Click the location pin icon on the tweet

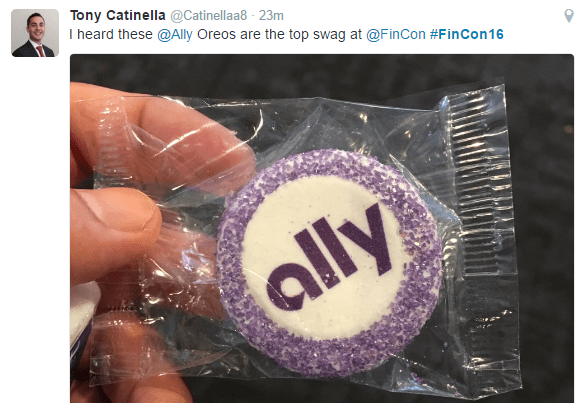tap(569, 16)
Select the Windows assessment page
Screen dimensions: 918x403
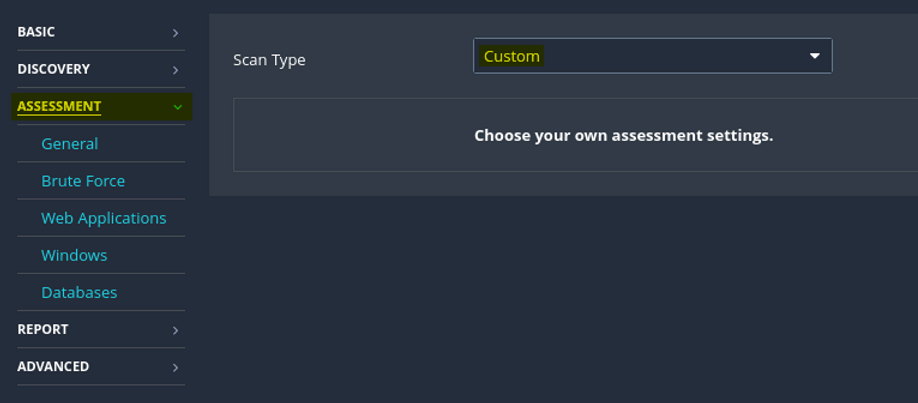tap(74, 255)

**PROBLEM TO SOLVE**
Exclude the images and output the lines above exactly.

**SOLUTION FOR THIS TASK**
Click the location pin icon on the tweet

tap(569, 16)
Select the Windows assessment page
Screen dimensions: 918x403
tap(74, 255)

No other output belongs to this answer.